Le troisième tableau représente la chambre nuptiale où tout le monde entre comme dans une halle. Dix-huit conjurés arrivent ; on prend des précautions inouïes pour ne pas manquer la victime ; on va même jusqu’à faire apporter des meules pour faire aiguiser les poignards.

Le chœur chanté pendant que tournent les meules est excessivement joli, et n’a pas obtenu tout le succès qu’il mérite ; on y reviendra. Hier soir, on était déjà fatigué au moment de cette scène.

Cependant la duchesse change d’avis ; elle veut bien qu’on fasse quelques niches à Fritz, mais elle ne permet plus son massacre.

Les époux arrivent. Duo d’amour, interrompu à chaque instant par les aubades que les tambours et les musiciens donnent à leur général. Une partie de la nuit se passe ainsi pour Fritz à haranguer ses compagnons d’armes.

Il espère enfin trouver un instant de repos et d’amour quand toute la cour arrive en grand émoi :

A cheval,
Monsieur le général !

Les ennemis reparaissent ; on rapporte le sabre, le sabre, LE SABRE du père de la grande duchesse, et, sans presque avoir le temps d’embrasser sa chère Vanda, Fritz est obligé de partir pour le château de Rocapic.

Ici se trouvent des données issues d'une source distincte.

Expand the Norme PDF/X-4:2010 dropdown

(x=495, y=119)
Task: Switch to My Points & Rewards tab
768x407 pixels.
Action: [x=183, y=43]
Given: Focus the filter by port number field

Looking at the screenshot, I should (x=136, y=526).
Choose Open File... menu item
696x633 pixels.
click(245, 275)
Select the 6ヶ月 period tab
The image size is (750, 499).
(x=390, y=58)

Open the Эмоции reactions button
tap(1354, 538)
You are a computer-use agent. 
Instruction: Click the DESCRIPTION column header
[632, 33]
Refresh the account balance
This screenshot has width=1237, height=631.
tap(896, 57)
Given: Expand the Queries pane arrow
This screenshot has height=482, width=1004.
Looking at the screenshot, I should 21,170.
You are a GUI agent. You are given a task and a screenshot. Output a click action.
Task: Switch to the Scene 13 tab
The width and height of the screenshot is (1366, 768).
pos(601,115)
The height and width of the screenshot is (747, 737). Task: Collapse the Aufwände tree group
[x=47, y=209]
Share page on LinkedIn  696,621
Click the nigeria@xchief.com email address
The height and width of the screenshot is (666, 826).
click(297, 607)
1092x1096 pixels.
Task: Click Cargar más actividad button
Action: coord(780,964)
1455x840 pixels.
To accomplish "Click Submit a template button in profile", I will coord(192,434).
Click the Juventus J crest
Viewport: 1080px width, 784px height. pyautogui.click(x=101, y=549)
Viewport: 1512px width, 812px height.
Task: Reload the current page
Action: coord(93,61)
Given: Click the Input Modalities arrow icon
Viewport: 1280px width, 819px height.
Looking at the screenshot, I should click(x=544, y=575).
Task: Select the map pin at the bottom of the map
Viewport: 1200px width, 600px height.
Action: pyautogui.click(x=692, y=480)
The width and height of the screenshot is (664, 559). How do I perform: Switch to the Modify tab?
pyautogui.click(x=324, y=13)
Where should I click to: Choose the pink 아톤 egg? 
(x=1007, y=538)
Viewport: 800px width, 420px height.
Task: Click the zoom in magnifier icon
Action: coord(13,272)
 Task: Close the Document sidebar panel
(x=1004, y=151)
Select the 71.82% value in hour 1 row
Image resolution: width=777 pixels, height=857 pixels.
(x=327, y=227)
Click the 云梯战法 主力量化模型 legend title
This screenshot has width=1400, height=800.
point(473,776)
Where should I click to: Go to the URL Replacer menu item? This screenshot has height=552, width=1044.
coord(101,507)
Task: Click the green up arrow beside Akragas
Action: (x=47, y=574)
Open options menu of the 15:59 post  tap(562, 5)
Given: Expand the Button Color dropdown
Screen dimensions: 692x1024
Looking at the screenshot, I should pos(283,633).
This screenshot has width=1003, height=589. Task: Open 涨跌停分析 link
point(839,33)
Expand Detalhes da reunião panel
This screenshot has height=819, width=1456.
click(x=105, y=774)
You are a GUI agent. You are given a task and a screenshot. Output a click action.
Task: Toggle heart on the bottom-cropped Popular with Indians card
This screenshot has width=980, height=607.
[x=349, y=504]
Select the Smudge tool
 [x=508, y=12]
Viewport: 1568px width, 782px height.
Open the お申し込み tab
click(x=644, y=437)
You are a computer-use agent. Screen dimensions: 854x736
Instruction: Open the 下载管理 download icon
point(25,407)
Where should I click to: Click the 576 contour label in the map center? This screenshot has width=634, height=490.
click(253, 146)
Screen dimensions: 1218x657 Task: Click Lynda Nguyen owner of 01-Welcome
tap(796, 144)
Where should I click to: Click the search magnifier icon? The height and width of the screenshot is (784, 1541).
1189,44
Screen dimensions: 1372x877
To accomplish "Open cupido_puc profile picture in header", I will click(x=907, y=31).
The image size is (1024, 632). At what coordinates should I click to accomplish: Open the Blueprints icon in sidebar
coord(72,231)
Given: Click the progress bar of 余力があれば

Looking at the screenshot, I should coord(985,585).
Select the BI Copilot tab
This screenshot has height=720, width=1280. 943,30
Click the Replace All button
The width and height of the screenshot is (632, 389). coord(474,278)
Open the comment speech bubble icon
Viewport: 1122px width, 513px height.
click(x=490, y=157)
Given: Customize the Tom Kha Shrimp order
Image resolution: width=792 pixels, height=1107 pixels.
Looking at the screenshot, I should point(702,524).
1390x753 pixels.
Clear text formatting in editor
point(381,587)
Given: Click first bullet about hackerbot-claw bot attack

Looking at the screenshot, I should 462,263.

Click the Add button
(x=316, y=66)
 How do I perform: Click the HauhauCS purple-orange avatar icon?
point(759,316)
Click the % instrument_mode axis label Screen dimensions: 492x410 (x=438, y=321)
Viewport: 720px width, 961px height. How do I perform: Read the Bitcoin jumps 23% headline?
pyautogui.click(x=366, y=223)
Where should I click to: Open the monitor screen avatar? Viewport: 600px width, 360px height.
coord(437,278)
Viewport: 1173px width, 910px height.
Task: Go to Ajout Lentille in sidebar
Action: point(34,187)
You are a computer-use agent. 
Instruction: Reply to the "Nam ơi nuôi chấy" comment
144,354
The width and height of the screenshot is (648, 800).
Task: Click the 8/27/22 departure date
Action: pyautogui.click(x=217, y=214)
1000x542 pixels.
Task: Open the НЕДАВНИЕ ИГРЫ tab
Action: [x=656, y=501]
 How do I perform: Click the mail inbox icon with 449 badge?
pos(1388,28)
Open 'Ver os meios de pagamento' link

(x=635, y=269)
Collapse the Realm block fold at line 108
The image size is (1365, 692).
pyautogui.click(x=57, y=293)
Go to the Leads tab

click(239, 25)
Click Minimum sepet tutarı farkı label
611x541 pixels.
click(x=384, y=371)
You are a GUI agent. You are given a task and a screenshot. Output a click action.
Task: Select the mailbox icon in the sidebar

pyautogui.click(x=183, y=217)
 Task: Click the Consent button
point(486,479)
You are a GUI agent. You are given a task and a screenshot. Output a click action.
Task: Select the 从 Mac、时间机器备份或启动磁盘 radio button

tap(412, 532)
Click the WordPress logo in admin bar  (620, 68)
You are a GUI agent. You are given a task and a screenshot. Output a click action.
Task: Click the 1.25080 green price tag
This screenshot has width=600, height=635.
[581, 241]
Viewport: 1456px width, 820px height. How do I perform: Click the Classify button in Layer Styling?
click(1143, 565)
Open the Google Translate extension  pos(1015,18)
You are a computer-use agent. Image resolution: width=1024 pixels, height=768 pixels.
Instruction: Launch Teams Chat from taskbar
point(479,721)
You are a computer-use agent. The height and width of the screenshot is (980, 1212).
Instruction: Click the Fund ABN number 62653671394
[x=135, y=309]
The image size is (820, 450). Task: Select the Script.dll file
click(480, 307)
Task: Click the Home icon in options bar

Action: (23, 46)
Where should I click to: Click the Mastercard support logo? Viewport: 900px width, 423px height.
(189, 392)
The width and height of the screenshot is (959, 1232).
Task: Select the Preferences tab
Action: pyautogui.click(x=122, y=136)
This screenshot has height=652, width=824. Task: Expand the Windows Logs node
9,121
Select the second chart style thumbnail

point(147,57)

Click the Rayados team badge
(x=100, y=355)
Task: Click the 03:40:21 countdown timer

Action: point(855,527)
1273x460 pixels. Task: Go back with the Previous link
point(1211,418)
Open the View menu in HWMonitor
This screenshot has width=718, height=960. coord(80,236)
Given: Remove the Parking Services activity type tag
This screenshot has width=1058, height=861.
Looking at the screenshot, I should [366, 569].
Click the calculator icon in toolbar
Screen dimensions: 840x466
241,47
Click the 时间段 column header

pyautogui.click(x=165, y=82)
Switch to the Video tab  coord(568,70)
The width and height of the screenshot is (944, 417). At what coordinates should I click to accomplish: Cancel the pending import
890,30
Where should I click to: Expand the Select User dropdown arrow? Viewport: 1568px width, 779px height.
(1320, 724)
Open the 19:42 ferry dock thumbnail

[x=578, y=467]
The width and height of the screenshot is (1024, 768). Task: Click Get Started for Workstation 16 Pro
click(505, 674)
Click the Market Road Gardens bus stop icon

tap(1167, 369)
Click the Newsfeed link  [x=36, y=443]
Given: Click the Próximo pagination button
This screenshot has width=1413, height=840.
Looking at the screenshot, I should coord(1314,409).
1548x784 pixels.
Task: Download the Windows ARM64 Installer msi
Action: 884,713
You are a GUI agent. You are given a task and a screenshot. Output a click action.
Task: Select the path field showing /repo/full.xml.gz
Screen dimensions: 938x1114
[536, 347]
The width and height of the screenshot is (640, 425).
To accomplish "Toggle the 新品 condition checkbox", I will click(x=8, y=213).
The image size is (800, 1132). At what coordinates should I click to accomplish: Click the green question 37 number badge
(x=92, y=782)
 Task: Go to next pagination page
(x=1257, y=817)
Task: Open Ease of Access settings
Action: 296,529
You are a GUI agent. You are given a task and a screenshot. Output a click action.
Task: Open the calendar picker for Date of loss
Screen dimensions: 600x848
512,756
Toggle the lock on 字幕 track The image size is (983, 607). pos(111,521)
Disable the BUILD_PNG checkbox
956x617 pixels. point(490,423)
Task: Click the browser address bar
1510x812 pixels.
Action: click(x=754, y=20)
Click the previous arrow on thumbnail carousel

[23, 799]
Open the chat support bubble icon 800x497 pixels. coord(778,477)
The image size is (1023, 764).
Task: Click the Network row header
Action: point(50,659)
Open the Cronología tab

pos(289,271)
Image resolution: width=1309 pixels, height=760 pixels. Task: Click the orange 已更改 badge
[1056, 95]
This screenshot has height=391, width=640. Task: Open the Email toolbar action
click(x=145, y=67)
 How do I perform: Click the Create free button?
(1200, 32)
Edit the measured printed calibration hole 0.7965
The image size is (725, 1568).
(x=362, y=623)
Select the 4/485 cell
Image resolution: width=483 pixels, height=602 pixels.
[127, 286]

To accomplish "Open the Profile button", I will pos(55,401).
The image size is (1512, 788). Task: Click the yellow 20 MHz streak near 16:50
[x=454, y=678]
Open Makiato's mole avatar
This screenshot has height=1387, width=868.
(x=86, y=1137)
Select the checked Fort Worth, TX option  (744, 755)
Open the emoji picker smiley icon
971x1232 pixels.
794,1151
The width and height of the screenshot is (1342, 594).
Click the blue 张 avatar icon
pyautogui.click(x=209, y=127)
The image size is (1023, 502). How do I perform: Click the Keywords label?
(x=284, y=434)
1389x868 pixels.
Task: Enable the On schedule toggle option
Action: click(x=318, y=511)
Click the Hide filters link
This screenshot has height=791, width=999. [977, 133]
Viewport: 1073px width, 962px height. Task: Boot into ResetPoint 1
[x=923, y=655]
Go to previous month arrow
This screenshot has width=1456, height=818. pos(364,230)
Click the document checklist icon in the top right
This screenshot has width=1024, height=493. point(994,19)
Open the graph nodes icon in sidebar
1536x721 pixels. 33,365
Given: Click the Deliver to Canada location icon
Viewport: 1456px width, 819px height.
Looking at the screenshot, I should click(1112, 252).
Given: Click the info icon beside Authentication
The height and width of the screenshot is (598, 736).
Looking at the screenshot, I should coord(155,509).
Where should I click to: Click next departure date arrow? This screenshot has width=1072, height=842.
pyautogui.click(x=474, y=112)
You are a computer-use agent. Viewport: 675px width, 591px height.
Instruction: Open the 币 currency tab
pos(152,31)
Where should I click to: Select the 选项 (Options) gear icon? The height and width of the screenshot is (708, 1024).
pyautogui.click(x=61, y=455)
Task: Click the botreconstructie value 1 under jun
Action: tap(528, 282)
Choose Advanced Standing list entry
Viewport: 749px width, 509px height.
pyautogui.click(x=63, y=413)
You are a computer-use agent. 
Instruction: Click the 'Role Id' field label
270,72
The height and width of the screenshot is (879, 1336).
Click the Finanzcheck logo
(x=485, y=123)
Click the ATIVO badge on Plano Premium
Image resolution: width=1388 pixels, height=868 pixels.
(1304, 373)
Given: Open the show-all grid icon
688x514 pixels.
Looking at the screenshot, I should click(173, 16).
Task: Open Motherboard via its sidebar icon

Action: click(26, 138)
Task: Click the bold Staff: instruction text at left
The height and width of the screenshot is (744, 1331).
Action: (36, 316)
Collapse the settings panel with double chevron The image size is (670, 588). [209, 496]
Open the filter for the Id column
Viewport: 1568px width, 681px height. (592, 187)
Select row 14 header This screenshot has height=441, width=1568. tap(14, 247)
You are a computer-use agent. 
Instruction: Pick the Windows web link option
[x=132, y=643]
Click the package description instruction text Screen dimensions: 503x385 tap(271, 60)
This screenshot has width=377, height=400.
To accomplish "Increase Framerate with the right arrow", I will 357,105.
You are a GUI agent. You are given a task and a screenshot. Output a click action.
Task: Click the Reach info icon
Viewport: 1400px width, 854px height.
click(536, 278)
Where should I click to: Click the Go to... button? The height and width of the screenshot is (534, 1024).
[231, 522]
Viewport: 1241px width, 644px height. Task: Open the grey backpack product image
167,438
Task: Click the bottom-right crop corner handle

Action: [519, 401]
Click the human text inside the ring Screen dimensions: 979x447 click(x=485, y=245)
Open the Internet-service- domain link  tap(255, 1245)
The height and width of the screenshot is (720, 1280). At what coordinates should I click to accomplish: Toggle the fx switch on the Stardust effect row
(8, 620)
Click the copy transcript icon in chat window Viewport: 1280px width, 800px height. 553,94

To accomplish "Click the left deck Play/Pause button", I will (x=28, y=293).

Nous nous trouvons encore au camp dans le quatrième tableau. Fritz revient rossé, étrillé par le baron de Rocapic, qui l’a pris pour un amoureux de sa femme. L’œil poché, Fritz, est moins beau, bien moins beau ! Aussi la duchesse offre-t-elle le panache au baron Grog, chambellan du prince Paul, qu’elle a épousé par hasard le matin même.

Dans ce tableau, je n’ai vraiment qu’un morceau à citer ; l’air à boire qui a été bissé, plutôt encore à cause du talent de mademoiselle Schneider, qu’à cause de la musique même :

Ah quels grands verres
Avaient nos pères !

La pièce est trop longue, et il y aurait aussi quelques coupures à faire dans la partition qui, très brillante et très mouvementée au début, devient un peu monotone à la fin.

De très légers sacrifices consentis par les auteurs donneraient à leur nouvelle œuvre beaucoup plus d’éclat.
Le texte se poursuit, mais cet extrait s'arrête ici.